┏━━
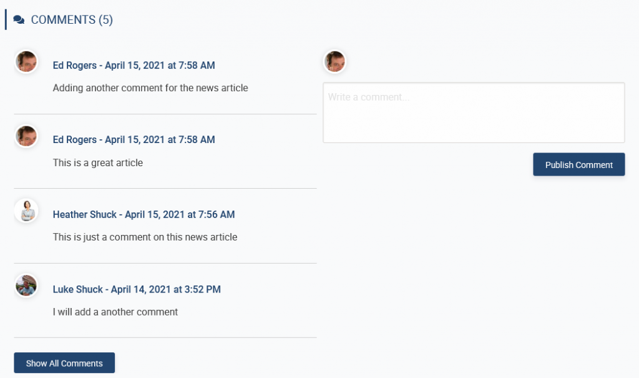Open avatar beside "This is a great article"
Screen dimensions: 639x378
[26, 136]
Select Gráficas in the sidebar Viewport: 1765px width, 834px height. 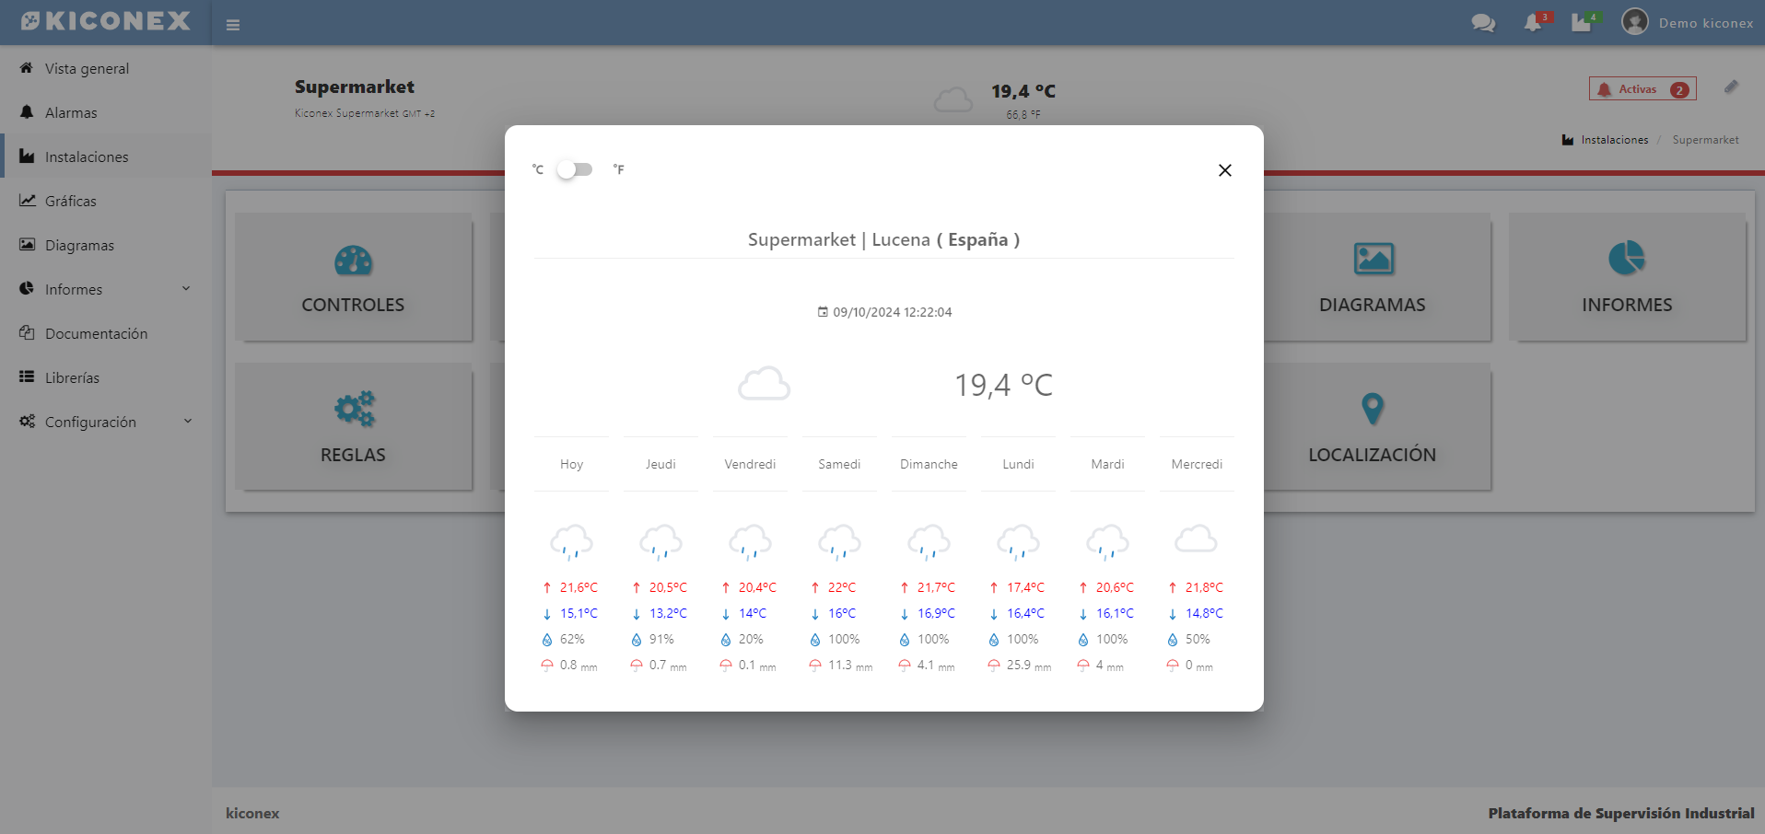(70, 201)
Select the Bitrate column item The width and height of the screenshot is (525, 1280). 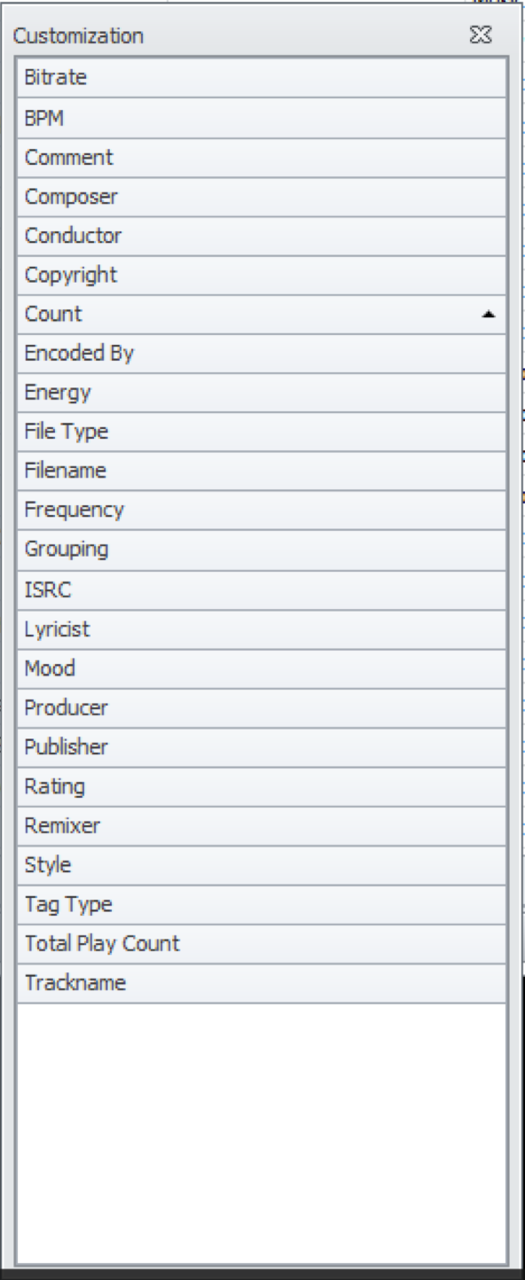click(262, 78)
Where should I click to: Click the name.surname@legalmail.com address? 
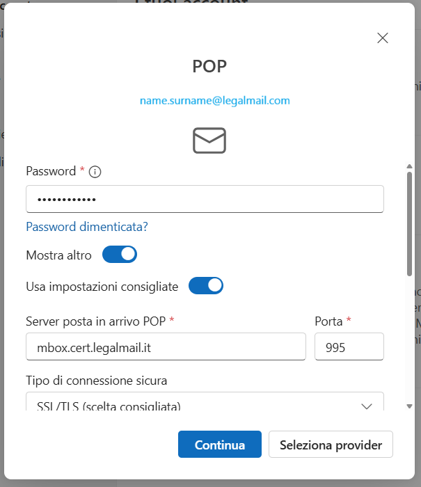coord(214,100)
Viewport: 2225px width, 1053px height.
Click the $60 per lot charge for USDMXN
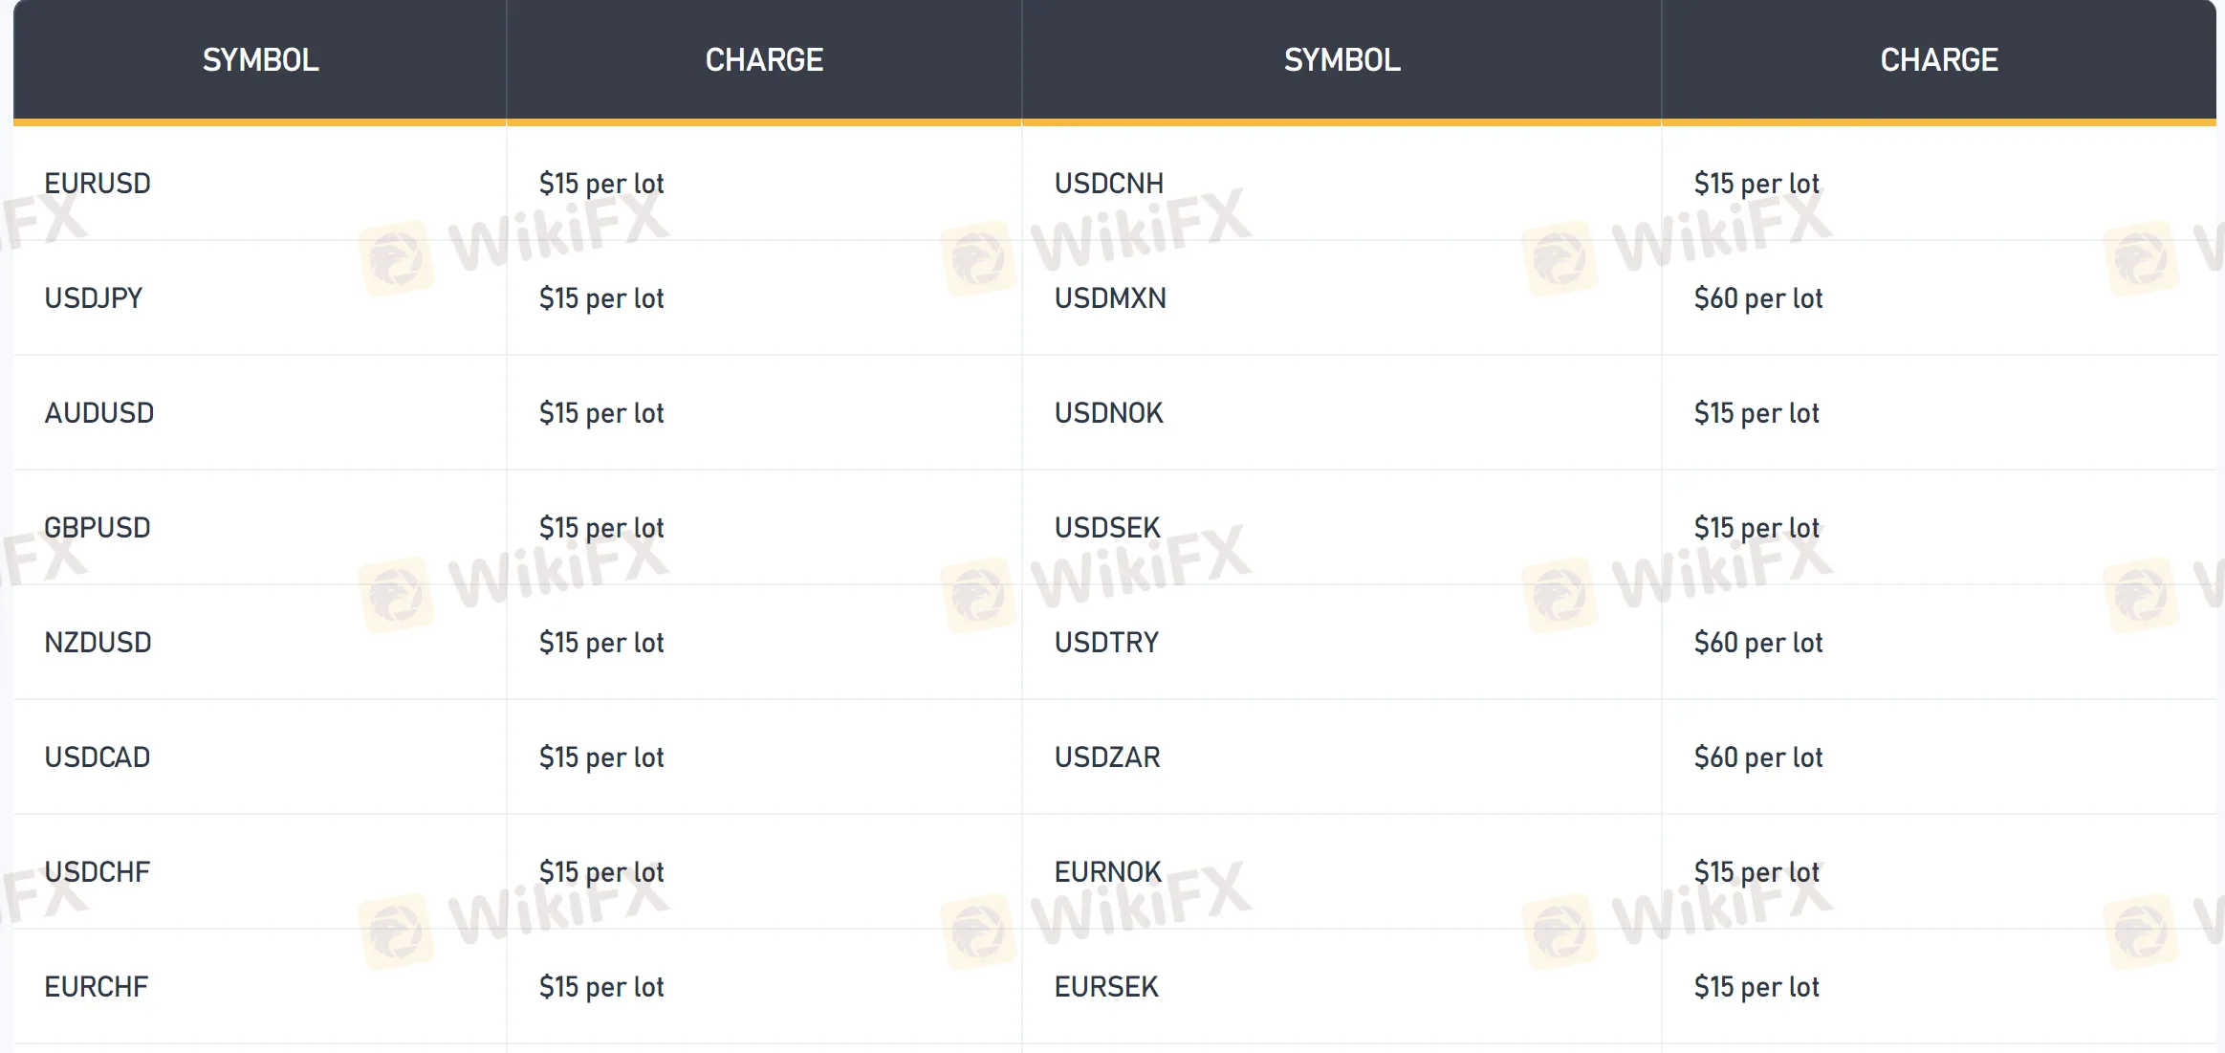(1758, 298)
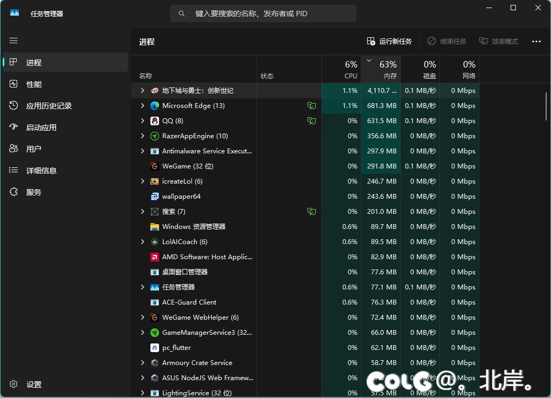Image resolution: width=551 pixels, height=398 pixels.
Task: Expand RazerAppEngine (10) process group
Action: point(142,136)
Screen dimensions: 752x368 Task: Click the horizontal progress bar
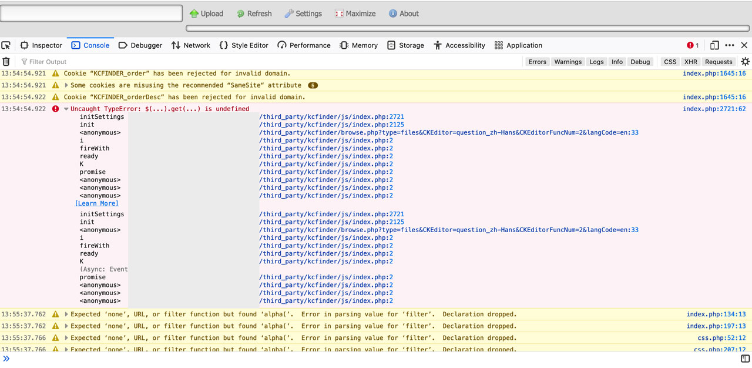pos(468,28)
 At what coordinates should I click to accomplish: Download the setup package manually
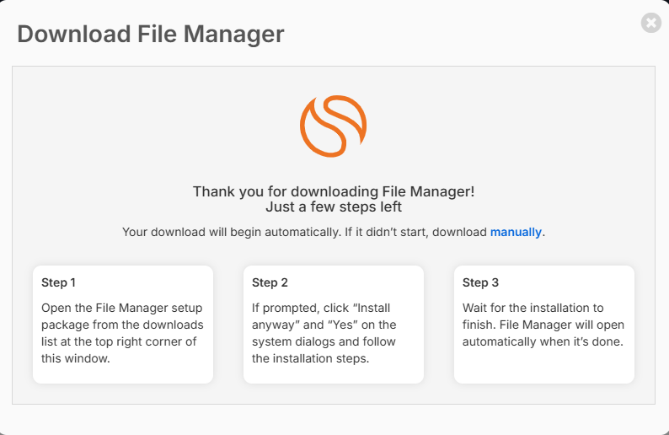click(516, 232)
┗━━
● **Exercise objective**:
Your copy should hold only the lines running from the one that contains "Click the $60 per lot charge for USDMXN" through the final line of the data; transcribe them exactly, both ends included, and leave pictures out.

● **Task solution**:
Click the $60 per lot charge for USDMXN
(1758, 298)
Image resolution: width=551 pixels, height=398 pixels.
Task: Expand RazerAppEngine (10) process group
Action: point(142,136)
Screen dimensions: 752x368 Task: Click the horizontal progress bar
pos(468,28)
 At what coordinates should I click to accomplish: Download the setup package manually
click(516, 232)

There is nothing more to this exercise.